Make trig higher (closer to 5.00) to set the sensitivity higher i.e. when you want the sensor to trigger the output if a very little amount of light is present.

Make trig lower (closer to 0.00) to set the sensitivity lower i.e. when you want the sensor to trigger the output if quite a lot of light is present.

Step 8: FInal Circuit Diagram

Here is the final diagram for the ATtiny connections. You can change the order of all pins with the software for the optimum components arangement when you start soldering. I would not reccomend you to change the place of pin 2 - the analogue input .... just because I tried with all other pins and only this one works as an analogue input!

Step 9: Soldering Time!!!

I'm not showing the soldering process itself, there is the final result!

It is best to solder a holder for the microcontroller, just in case that you want to reprogram it.
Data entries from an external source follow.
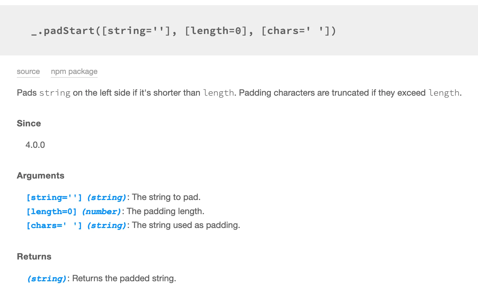
Task: Click the (number) type link for length
Action: 102,211
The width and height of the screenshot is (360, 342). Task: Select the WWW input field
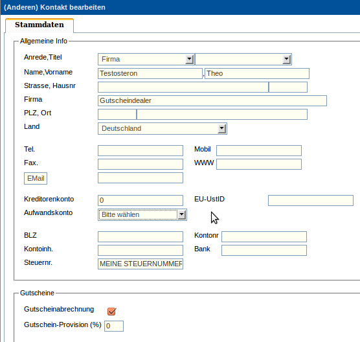(x=259, y=165)
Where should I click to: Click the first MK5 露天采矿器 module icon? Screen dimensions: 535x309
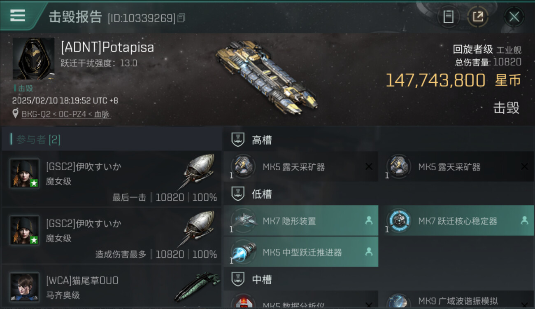[x=243, y=167]
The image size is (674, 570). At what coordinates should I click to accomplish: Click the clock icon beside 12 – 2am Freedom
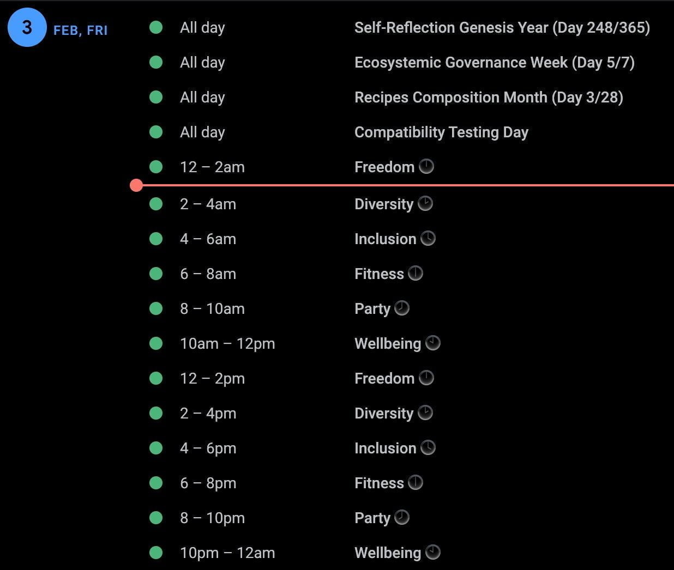[x=426, y=166]
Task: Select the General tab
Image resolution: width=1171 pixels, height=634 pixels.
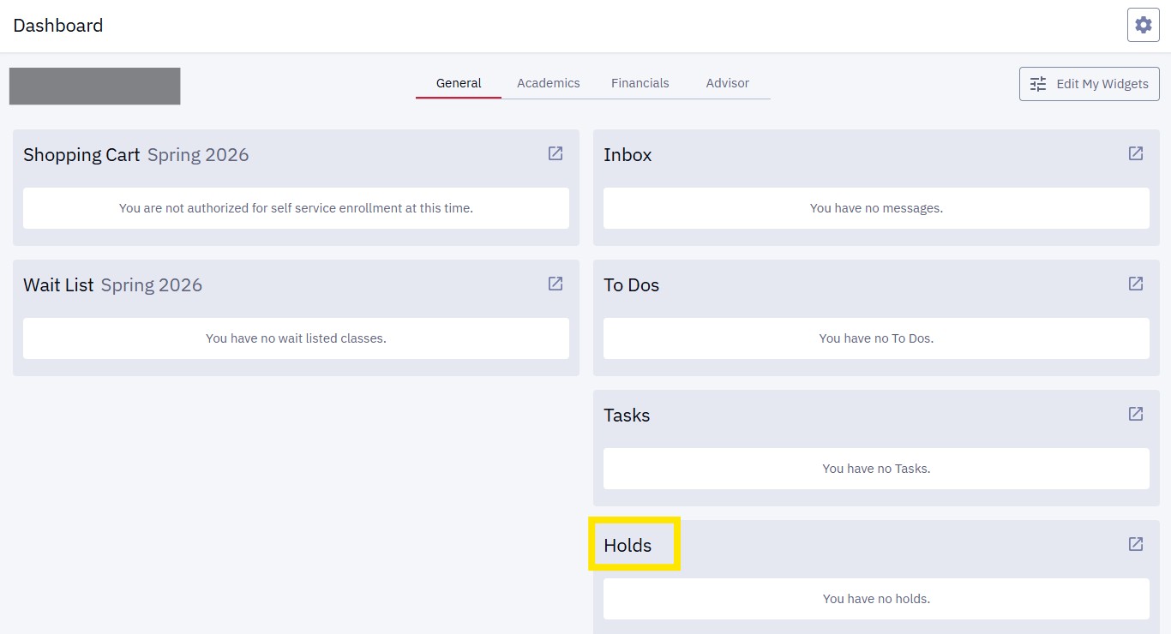Action: click(459, 83)
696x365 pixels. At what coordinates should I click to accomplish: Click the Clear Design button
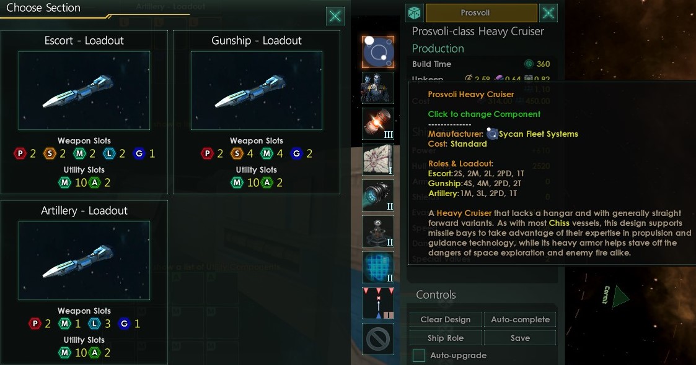445,319
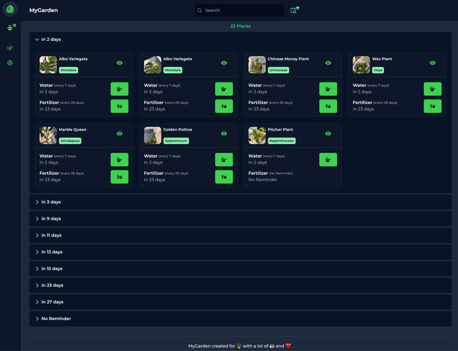Click the add new plant sidebar icon
This screenshot has height=351, width=458.
[11, 27]
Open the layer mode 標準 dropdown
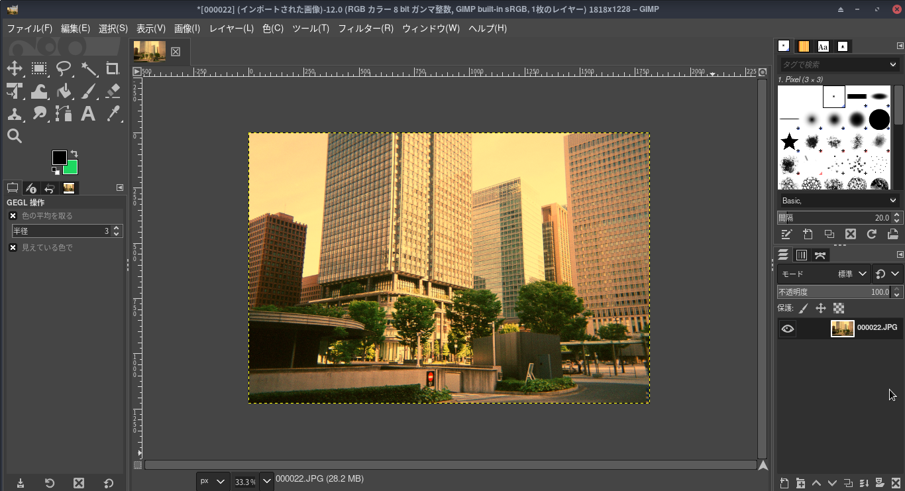 click(853, 274)
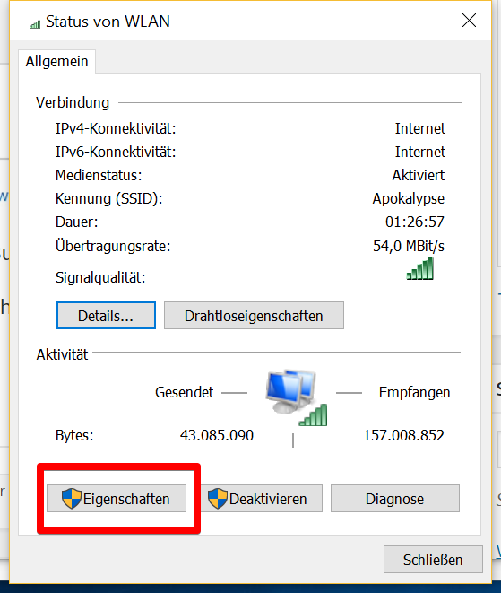The height and width of the screenshot is (593, 501).
Task: Click the Status von WLAN title text
Action: [108, 22]
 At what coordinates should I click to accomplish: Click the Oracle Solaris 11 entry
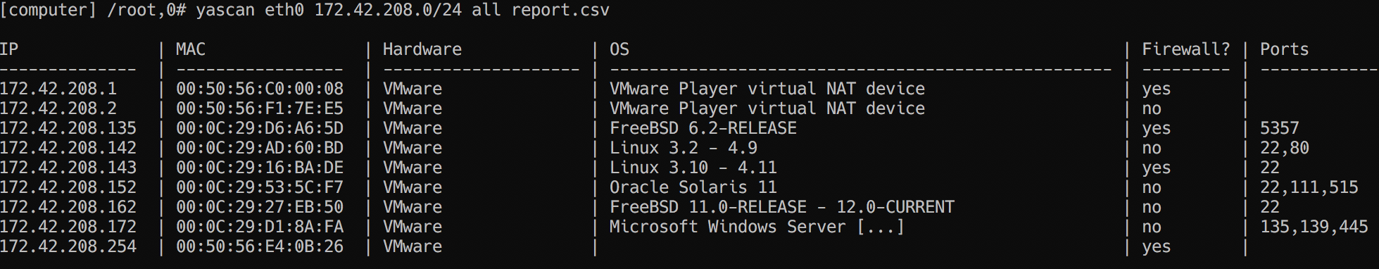click(693, 187)
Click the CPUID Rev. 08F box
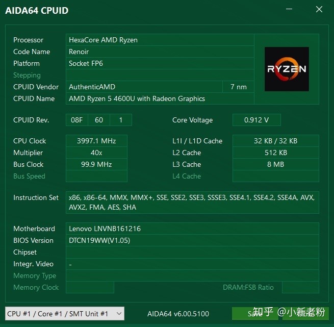 pos(77,120)
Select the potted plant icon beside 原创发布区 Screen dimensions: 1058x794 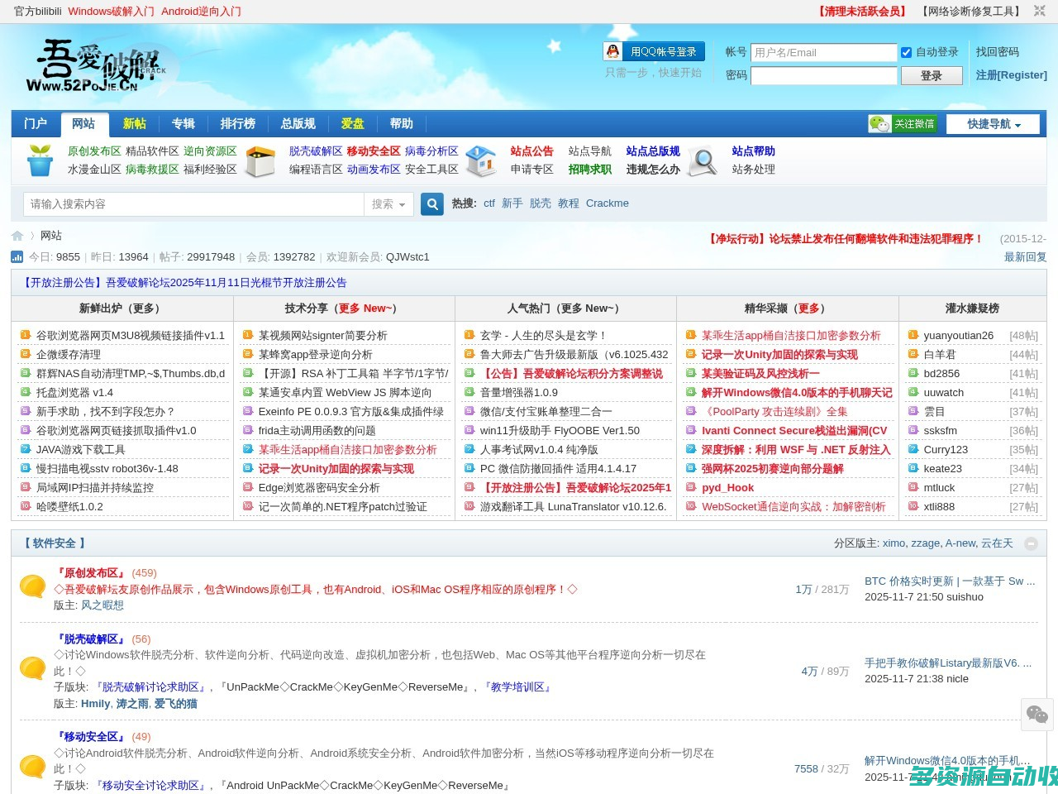point(40,161)
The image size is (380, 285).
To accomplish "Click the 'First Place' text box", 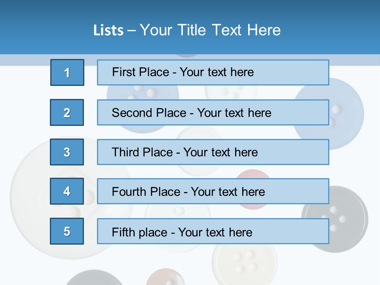I will [x=213, y=72].
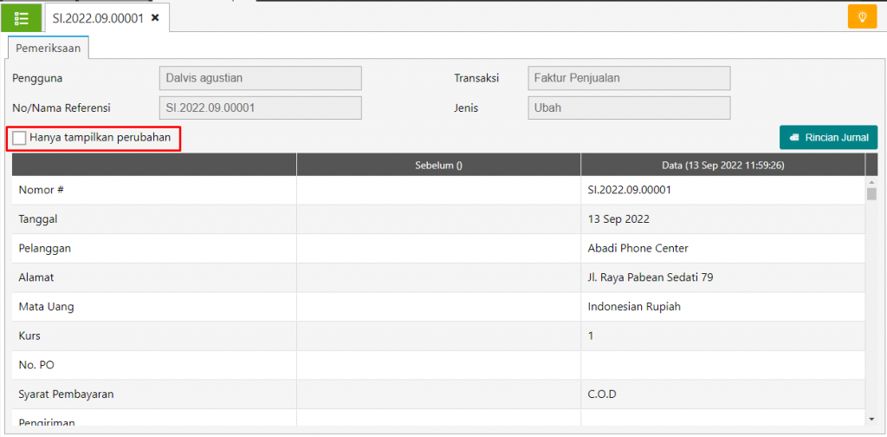887x437 pixels.
Task: Select the SI.2022.09.00001 document tab
Action: (99, 17)
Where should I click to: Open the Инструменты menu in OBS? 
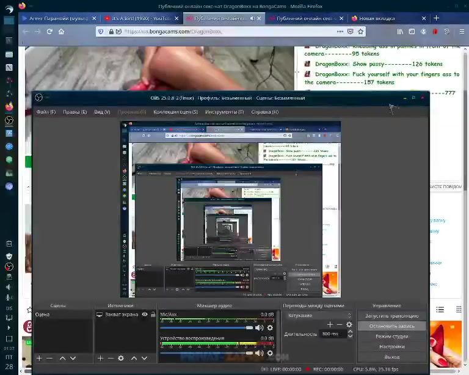click(x=224, y=112)
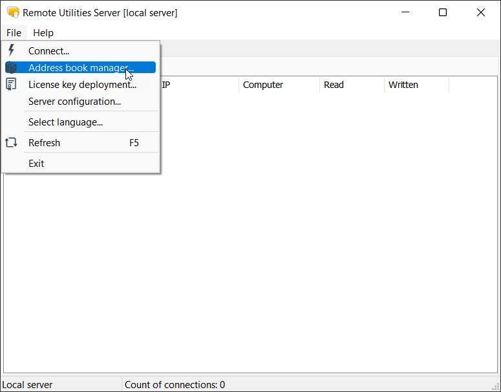Click the Computer column header
This screenshot has height=392, width=501.
click(279, 85)
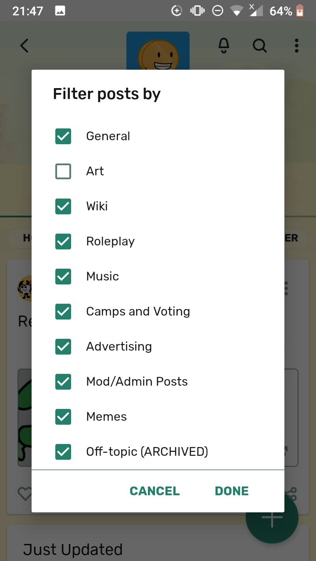Tap the heart like icon on the post
Viewport: 316px width, 561px height.
(25, 493)
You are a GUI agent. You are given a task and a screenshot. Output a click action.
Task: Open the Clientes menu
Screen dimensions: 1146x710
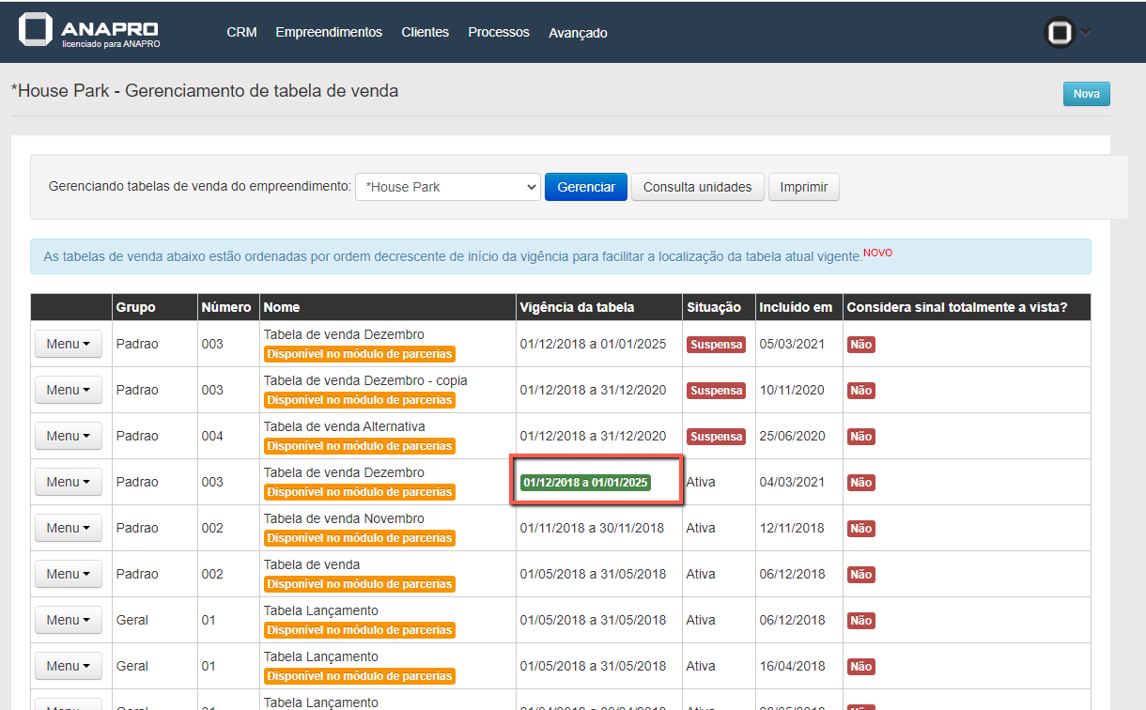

You'll be able to unplug it, not desolder.

Step 10: Power and Test

Test the soldered circuit!

I use three batteries AA type. Their overal voltage is 4.5 V which is just perfect for the ATtiny.

Measuring the consumption gives 1mA current up to 2mA with the buzzer sounding. If you use a 3200mAh batteries, this means you will have to change them at intervals = 3200/1.5 [overal consumption] = 2133 hours = 3 months. Not bad!

Step 11: Fit It All in a Box

Drill holes for the switch, LED, LDR and the buzzer sound.

Make it all fit in one box.

I had to cut off the mounting brackets on the sides of the buzzer to make it fit in.

Step 12: Final Touches

Finally attach the switch that connects the battery pack to the 8th pin of the ATtiny and the buzzer. At this stage your circuit should be operating completely and without any problems.

Step 13: Tape It to the Fridge

Finally use some double-sided adhesive tape to mount the alarm system in the fridge!

Flip the switch and it is done.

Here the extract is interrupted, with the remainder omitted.